◆ EXPLORE THE MATERIAL ◆
1 – In the thread, why do the researchers quoted from Derek Lowe's blog avoid culturing CSCs in vitro?
2 – Please reproduce the stretch of the thread from "But, even if" through "an evil part of nature.".

◆ EXCERPT ◆
▶
In living organisms, eliminating randomness in their operation would change
their intended behavior in several ways - randomness is a feature, not a bug,
in living organisms.

------
fabian2k
Even with using xenografts instead of cell lines there's plenty of stuff that
can go wrong. Animal models are maybe closer to humans than cell lines, but
they're still far from perfect.

Derek Lowe posted about this a few days ago on his In The Pipeline blog:

 _But their rationale is that trying to culture CSCs in vitro runs the risk of
having them change character too much, making any assays using them
unreliable. My guess is that they’re right about that, but my worry is that
xenograft tumors themselves are already unreliable enough to cause trouble
(and I have no idea of what happens to them after you “passage” them through
multiple animals). Xenograft models are, of course, well known in oncology
drug discovery, but one of the things that’s well known about them is that
they’re the pure example of “necessary but nowhere near sufficient”._

[http://blogs.sciencemag.org/pipeline/archives/2015/09/09/cha...](http://blogs.sciencemag.org/pipeline/archives/2015/09/09/chasing-
cancer-stem-cells)

------
giltleaf
>the randomness that I think of as the evil part of nature.

This is a perfect example of why Thiel's thinking is so unappealing to me.
First of all, nature is not random, but there is a lack of understanding of
the true implications of cause and effect of what goes on at a biological (and
ecological) level that it may appear that way to people so captivated by the
binary control of the programming world.

But, even if it were random, I don't think that's evil in the least. It's
unpredictable, yes, but so are the implications of many of the technologies
that Thiel embraces. That does not make those technologies inherently evil,
just as "randomness" is not an evil part of nature.

I am afraid of the sterile world that Thiel seems to want.
◀
(Saved entries)
▶
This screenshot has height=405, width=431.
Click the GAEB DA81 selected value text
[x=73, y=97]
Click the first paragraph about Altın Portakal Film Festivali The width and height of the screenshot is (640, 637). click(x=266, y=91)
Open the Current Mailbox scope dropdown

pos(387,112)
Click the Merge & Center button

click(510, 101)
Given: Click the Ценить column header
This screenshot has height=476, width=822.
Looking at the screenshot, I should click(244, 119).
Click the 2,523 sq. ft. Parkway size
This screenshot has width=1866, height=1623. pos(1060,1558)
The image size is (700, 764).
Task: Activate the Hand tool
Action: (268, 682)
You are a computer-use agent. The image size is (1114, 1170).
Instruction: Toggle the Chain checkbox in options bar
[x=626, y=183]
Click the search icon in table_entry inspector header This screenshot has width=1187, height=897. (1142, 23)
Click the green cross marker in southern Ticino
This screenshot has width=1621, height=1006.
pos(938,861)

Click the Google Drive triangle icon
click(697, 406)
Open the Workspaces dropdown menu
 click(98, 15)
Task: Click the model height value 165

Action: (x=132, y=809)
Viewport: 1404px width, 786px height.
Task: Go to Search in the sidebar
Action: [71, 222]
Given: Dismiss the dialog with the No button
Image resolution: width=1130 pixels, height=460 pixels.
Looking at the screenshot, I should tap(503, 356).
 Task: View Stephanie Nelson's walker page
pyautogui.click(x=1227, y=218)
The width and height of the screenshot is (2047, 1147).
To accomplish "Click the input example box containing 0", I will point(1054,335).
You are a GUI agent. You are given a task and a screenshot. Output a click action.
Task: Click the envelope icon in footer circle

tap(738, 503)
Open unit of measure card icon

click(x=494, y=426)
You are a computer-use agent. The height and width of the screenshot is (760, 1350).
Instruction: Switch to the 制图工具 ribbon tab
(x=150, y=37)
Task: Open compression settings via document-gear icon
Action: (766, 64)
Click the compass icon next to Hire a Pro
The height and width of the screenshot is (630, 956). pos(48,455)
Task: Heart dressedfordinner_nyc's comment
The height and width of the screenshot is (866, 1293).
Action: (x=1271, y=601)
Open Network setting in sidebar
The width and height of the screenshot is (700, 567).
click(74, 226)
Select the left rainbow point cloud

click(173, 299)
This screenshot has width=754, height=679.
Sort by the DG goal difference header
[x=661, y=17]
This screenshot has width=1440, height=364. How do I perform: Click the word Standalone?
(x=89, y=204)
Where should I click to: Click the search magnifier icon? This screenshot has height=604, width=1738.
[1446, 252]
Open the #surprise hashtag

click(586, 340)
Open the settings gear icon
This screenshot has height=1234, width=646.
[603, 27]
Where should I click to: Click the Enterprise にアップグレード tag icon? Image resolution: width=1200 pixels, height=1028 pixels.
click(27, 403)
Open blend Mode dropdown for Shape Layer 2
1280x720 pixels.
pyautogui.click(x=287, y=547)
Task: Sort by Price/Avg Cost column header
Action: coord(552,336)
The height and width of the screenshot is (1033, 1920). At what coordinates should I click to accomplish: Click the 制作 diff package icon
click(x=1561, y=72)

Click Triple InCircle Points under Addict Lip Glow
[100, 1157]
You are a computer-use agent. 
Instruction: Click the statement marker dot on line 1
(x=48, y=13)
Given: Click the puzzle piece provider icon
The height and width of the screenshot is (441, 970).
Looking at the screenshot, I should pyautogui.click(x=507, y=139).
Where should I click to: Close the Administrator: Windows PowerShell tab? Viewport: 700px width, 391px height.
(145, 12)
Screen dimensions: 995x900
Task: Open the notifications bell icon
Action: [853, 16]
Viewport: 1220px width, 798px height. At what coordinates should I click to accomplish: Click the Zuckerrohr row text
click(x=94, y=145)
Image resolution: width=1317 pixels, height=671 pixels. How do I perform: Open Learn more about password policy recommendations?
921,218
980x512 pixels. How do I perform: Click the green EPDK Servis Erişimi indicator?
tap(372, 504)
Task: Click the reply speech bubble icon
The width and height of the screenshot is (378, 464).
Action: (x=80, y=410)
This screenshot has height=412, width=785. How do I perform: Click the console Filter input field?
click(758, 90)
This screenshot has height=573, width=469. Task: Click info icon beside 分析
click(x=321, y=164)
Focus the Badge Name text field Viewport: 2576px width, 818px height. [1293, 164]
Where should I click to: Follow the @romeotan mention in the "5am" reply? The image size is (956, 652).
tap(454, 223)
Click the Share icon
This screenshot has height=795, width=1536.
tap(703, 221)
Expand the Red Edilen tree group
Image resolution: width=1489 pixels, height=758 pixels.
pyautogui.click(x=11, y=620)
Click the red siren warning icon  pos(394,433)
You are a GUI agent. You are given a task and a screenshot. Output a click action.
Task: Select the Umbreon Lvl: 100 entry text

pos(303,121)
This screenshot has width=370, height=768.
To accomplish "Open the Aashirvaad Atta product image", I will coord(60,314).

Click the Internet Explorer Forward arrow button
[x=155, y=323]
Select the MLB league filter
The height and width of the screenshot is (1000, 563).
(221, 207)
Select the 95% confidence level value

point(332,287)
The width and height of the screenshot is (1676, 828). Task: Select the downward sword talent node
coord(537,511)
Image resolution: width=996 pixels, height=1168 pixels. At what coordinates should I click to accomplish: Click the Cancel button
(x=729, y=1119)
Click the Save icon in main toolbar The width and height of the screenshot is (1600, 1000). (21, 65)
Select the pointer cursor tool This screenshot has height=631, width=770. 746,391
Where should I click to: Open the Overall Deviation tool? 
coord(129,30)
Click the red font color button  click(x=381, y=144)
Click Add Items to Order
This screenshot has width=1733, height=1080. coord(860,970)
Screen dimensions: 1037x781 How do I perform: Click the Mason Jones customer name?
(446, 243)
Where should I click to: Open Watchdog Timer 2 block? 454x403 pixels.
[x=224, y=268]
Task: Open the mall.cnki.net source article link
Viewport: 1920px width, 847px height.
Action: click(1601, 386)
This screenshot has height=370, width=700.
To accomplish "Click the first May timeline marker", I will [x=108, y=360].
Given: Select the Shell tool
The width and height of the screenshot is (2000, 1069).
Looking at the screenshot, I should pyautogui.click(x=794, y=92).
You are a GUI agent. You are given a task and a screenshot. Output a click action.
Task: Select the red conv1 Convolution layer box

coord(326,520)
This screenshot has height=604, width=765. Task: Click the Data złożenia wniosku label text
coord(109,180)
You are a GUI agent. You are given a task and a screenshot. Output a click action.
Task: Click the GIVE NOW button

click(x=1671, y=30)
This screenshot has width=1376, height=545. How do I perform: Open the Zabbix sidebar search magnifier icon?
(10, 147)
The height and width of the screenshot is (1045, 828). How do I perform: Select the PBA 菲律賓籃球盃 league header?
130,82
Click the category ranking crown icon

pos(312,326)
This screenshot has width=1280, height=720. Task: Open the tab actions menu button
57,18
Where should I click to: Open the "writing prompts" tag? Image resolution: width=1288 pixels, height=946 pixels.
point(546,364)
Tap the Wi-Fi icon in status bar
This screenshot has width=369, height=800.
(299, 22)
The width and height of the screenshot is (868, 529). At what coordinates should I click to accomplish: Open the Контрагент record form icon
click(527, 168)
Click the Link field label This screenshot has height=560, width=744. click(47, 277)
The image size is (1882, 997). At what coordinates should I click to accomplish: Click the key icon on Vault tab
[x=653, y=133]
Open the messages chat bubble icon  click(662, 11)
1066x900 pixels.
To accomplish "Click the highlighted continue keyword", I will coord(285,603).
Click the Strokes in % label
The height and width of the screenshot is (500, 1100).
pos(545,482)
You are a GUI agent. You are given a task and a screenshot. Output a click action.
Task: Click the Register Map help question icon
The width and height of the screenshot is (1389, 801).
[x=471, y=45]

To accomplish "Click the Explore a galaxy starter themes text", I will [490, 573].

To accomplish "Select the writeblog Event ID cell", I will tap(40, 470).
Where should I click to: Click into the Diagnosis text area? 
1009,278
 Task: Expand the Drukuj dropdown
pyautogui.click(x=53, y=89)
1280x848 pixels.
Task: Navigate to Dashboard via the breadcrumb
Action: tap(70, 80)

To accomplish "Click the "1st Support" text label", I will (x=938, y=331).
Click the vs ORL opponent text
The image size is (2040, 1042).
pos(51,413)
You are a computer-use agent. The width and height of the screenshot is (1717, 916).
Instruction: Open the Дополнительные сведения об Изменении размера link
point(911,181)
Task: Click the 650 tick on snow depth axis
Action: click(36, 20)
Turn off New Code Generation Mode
◀
◆ EXERCISE SOLUTIONS ◆
1 – Culturing CSCs in vitro risks having them change character too much, which would make any assays using them unreliable.

2 –
But, even if it were random, I don't think that's evil in the least. It's
unpredictable, yes, but so are the implications of many of the technologies
that Thiel embraces. That does not make those technologies inherently evil,
just as "randomness" is not an evil part of nature.